Alimenté par la mémoire de Neil, qui remplit le rôle du narrateur, ce roman suit le cours de cette jeunesse commune, au fil de souvenirs complices vécus au cœur des territoires sauvages, que le style naturaliste de l’auteur peint à la perfection. Né en 1956 à Seattle et déjà auteur de plusieurs ouvrages célébrant la beauté du Nord-Ouest américain (La neige tombait sur les cèdres – Prix PEN-Faulkner 1995, Paysages d’hier, paysages de demain, À l’est des montagnes et Notre-dame de la forêt), David Guterson prend le temps de décrire avec amour chaque forêt, chaque rivière, chaque chemin visités par ses deux personnages principaux, sans jamais néanmoins se départir de ce regard objectif qui le préserve d’une idéalisation béate de la nature. Aussi remarque-t-il à quel point la vallée de la Hoh, rivière à proximité de laquelle John finit par s’installer, diffère des descriptions avantageuses qu’en donnent les brochures touristiques.

À la brutale simplicité de la nature s’oppose la complexité de l’amitié qui unit les deux jeunes hommes : leurs frustes séjours ne suffisent plus à assouvir la soif de vie sauvage qu’éprouve John tandis qu’ils lassent Neil désireux d’accomplir des études littéraires pour devenir écrivain. Au centre de l’œuvre, à la croisée de leurs chemins, un sobre dialogue où perce le malaise de la séparation : « Tu arrêtes la fac ? – Je ne m’entendais avec personne. - Puis, à l’improviste, il s’est remis à pleurer, les paumes serrées contre les yeux, et comme toujours j’ai détourné la tête ». Neil se marie, devient professeur de lettres, mène une vie rangée. John, à l’image de Christopher Mc Candless (qui inspira Jon Krakauer pour son livre Voyage au bout de la solitude puis Seann Penn pour son film Into the Wild), rejette le système pour réapprendre les gestes simples de l’homme dont l’exigence de survie est aussi une philosophie de l’existence.

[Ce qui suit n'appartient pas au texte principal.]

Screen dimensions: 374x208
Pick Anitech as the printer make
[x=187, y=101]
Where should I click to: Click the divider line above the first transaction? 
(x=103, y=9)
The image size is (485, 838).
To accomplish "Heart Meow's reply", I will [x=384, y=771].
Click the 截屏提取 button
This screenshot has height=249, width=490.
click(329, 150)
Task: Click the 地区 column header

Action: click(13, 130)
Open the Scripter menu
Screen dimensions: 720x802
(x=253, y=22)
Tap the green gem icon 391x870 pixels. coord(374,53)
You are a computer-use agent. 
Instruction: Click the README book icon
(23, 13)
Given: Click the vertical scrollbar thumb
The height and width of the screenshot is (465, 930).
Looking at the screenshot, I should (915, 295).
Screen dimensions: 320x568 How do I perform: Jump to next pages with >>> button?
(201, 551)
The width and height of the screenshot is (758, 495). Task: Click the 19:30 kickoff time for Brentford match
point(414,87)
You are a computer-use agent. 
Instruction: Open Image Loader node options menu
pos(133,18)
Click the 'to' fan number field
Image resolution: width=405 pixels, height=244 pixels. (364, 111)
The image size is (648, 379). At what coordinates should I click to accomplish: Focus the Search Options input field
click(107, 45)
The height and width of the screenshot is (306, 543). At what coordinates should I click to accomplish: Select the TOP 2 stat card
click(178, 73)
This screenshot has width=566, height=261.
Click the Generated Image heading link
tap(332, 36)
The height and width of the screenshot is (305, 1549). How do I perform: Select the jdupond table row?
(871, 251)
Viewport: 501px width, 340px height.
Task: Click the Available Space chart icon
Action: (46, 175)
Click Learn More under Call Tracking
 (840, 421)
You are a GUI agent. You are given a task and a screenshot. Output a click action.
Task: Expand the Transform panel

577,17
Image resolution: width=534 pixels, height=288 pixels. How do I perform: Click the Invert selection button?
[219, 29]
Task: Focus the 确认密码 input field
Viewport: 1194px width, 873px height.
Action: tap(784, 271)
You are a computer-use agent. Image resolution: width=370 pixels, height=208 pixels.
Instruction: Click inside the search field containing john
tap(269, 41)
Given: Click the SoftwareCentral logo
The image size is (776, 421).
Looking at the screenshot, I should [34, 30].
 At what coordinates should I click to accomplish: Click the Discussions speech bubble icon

Neil rend parfois visite à son ami pour lui apporter quelques boîtes de conserve, des médicaments, des livres, … Leur relation ambivalente n’est pas sans rappeler celle qui lie Côme et Blaise Laverse du Rondeau dans Le Baron perché d’Italo Calvino : celui qui continue à appartenir à la société et à bénéficier de ses gratifications ne peut s’empêcher, tout en regrettant la folie de l’autre, d’éprouver une certaine admiration pour celui qui s’en est affranchi radicalement. Car John William Barry, éternel adolescent, est sans doute dans l’erreur, mais il ira jusqu’au bout de sa vocation d’ermite. Neil, quant à lui, a la sagesse lucide de celui qui, s’il a renoncé à l’idéalisme de sa jeunesse, a en contrepartie gagné la fidélité compréhensive de l’âge adulte : « Dans une amitié, on ne modifie pas les conditions, on regarde les conditions se modifier ».